▶ Problem to work on
Copy out exactly the lines from the one containing "Click the current price tag 0.0665" to the last line of the records below, both included, and leave out any pictures.

▶ Source material
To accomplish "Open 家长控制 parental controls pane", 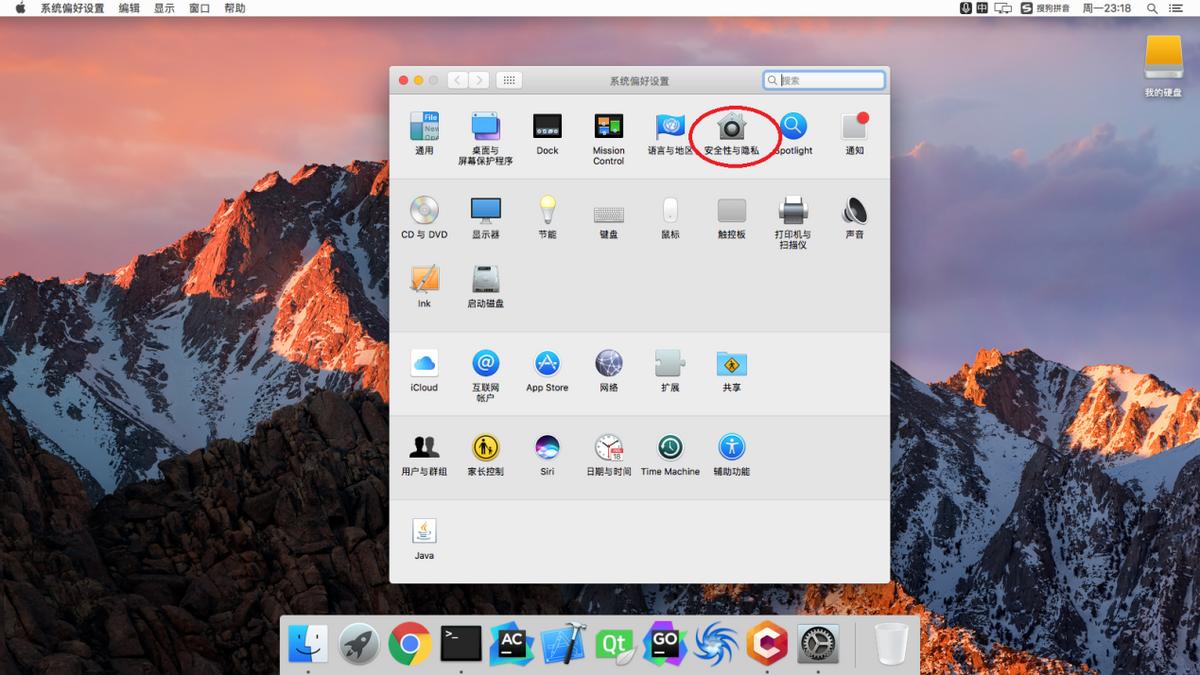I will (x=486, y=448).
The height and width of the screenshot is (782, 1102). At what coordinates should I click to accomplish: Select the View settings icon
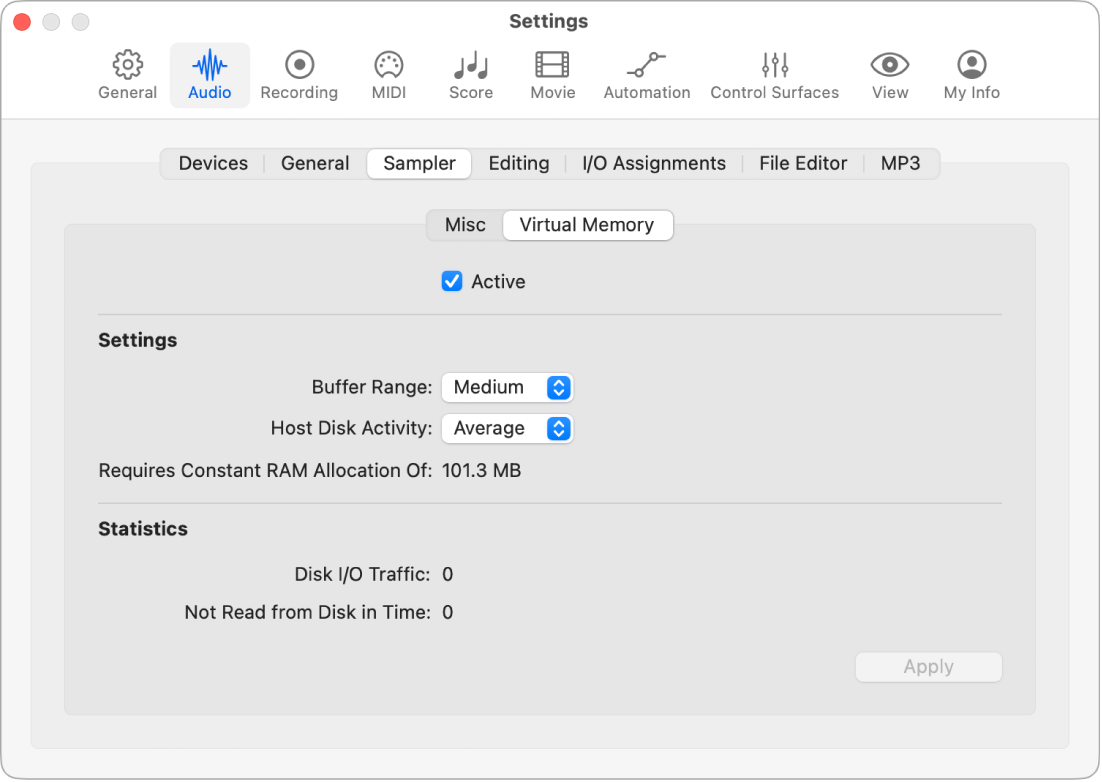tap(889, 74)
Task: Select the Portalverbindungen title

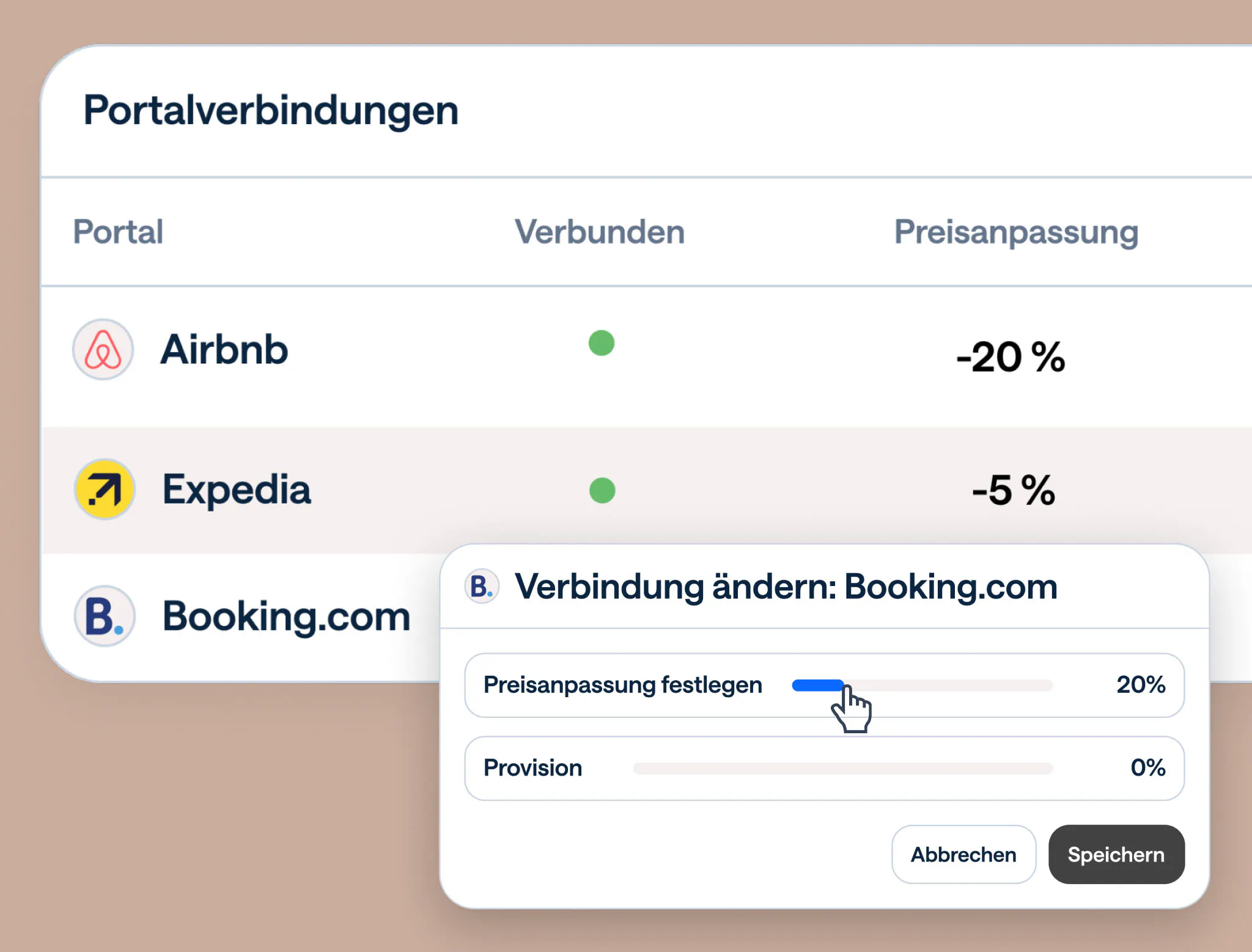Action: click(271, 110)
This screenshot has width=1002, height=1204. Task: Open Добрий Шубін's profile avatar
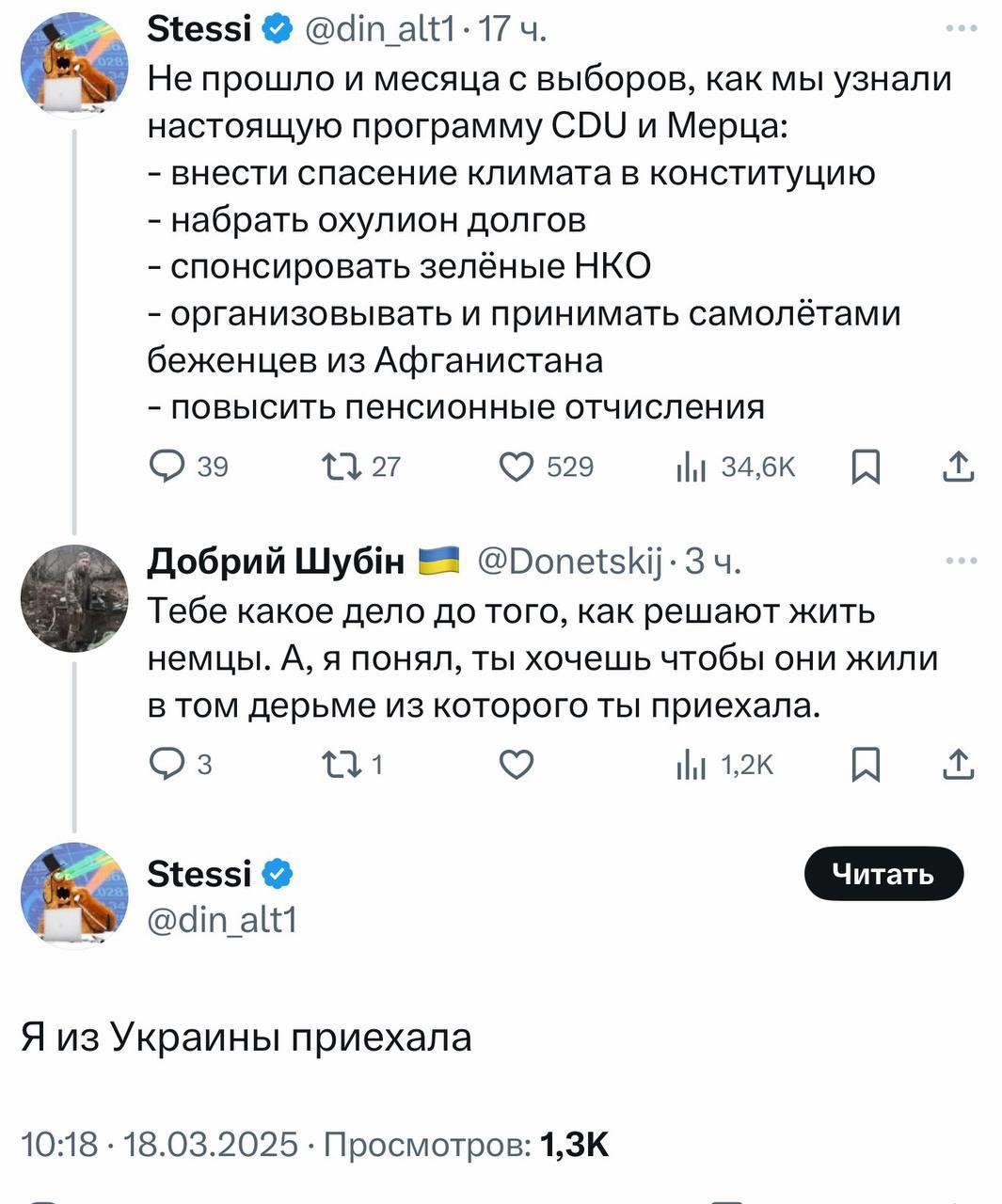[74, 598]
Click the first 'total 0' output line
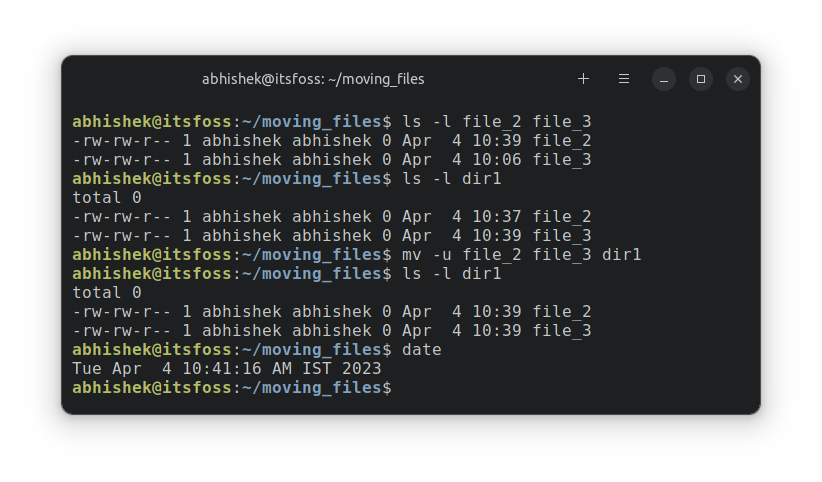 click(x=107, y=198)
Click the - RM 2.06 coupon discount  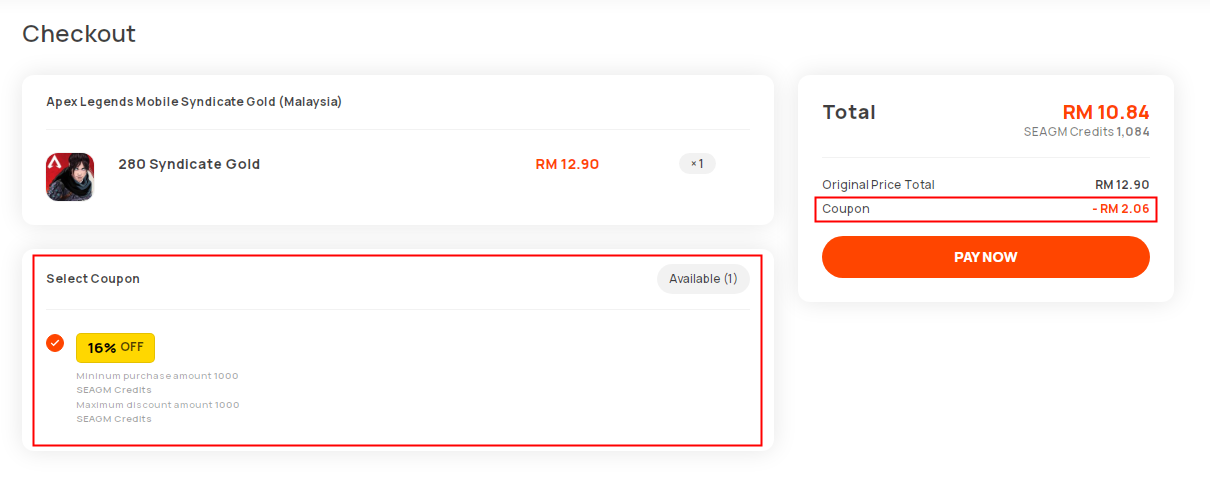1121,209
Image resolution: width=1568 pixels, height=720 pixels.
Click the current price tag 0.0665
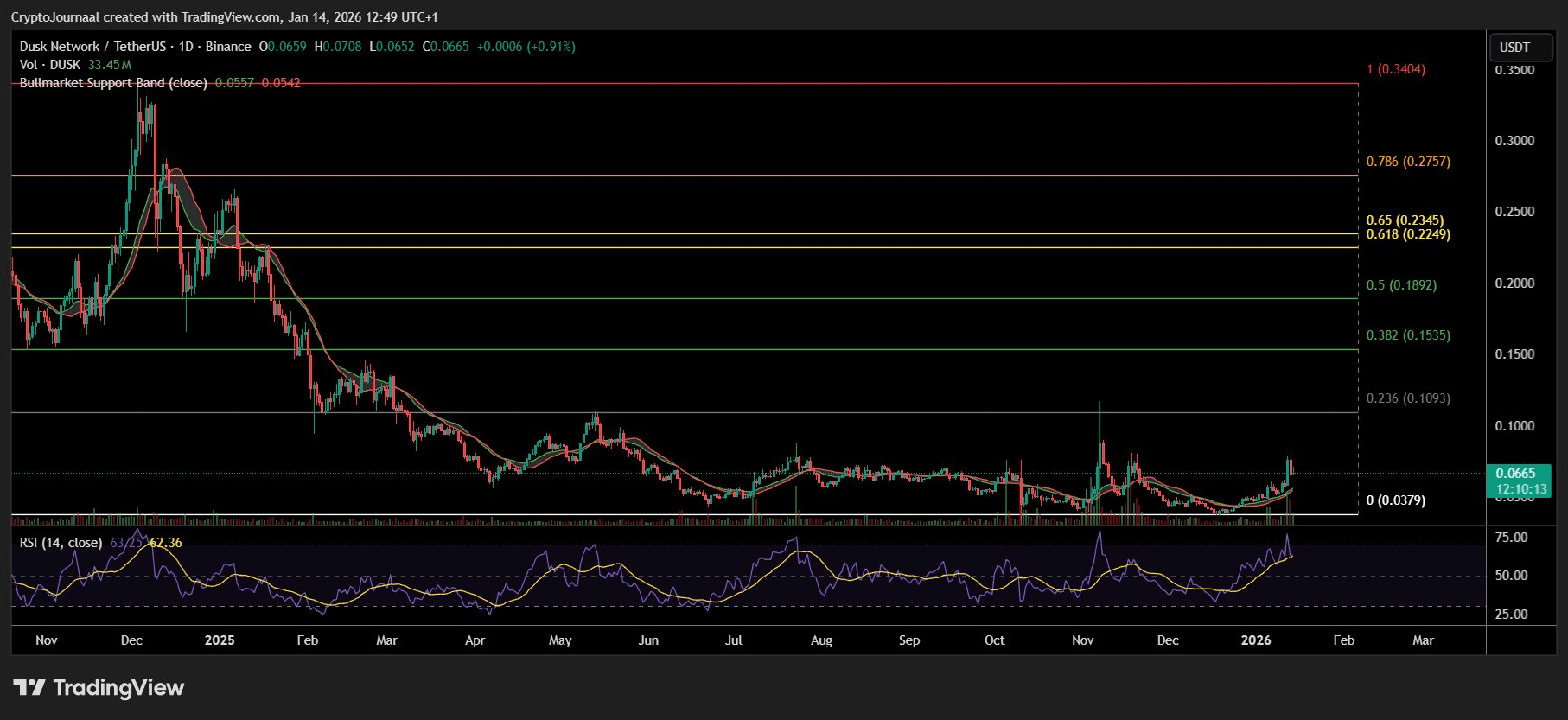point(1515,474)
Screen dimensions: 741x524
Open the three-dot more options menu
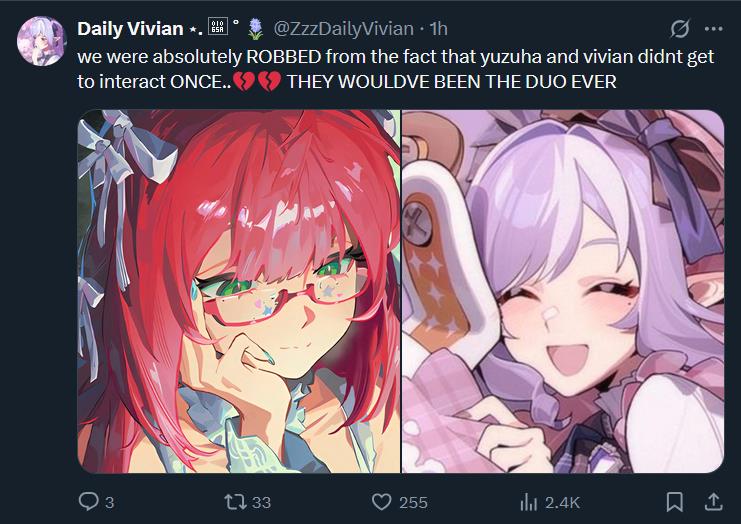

▶ Output
Click the current price tag 0.0665
point(1515,474)
Screen dimensions: 741x524
Open the three-dot more options menu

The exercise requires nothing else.